Rationeller Arbeiten mit weniger Energie

Gussteile werden schonend, aber wirkungsvoll von Sandsteinresten befreit

Exakte Gussteile sind das A und O in der Maschinen- und Anlagenbauindustrie. Damit dieses Ziel erreicht werden kann, müssen die Teile nach dem Gießen vom Sand befreit werden. Dieser Vorgang wird als „Entkernen“ bezeichnet und hilft, die Gussteile vom Sandkern zu trennen. Diese Reste des Gießvorganges würden sonst die Funktion des Gussprodukts beeinträchtigen.

Mit dem Projekt „Entkernsystem für Leichtmetall-Gussteile“ und der Entwicklung einer extrem leistungsstarken Entkernmaschine unter dem Namen „Swingmaster SM2“ sorgt jetzt das oberösterreichische Unternehmen Fill für viele Kundenanfragen.

Bedingt durch die vielfältige Einsatzmöglichkeit bei den unterschiedlichsten Gussteilen, konnte mit Förderung durch den Forschungsförderungsfonds für die gewerbliche Wirtschaft (FFF) ein zukunftsweisender Schritt in der Entkerntechnologie realisiert werden.

Gute Bedienbarkeit

Neben der drastischen Reduktion der Entkernzeiten liegen die Vorteile des Systems vor allem im ergonomischen Bereich und im minimalen Energieaufwand. Gute Bedienbarkeit, geringe Lärmemission und ein variables Einstellen auf die jeweilige Entkernsituation zeichnen den „Swingmaster SM2“ zusätzlich aus. So werden beim mechanisch ablaufenden Entkernprozess trotz hoher Arbeitsleistung weder Bauteile deformiert noch Oberflächen beschädigt. Durch die flexible Einstellung von Schwingfrequenz und -weite, Entkernposition und zeitlichem Ablauf werden die Gussteile während des Entkernvorgangs optimal geschont.

Der Vorgang des Entkernens

Die Kerne werden durch kurzes Vorhämmern gebrochen und die Gussteile im „Swingmaster SM2“ formschlüssig aufgenommen. Die frei schwingende Aufspannplatte und das Schwenken des Gussteils um die eigene Achse in beliebige Lage erleichtern den Entkernprozess. Der Reinigungseffekt selbst wird durch Sandknollen erreicht, die mittels Druckluft bewegt werden. Für das Entkernen wird das Gussteil mit dem „Swingmaster SM2“ verbunden, wobei die erforderliche Spannkraft manuell, pneumatisch oder hydraulisch aufgebracht wird.
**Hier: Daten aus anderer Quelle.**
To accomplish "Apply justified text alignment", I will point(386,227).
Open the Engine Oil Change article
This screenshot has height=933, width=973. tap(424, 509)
Die Fill Gesellschaft m.b.H. wurde 1966 gegründet und ist heute mit 220 Mitarbeitern einer der weltweit führenden Maschinen- und Anlagenbauer, der Komplettsysteme für Alu-Gießereitechnik, Kunststoff-, Ski- und Snowboard- sowie Holzindustrie entwickelt und auch Projekte im Sondermaschinenbau realisiert. Neben dem Schwerpunkt als Zulieferer für die automotive Industrie zeichnet das Unternehmen vor allem seine Kompetenz im Bereich Aluminium aus. Vom Gießen über das Entkernen bis zum Bearbeiten entwickelt Fill innovative Technologien und Anlagen.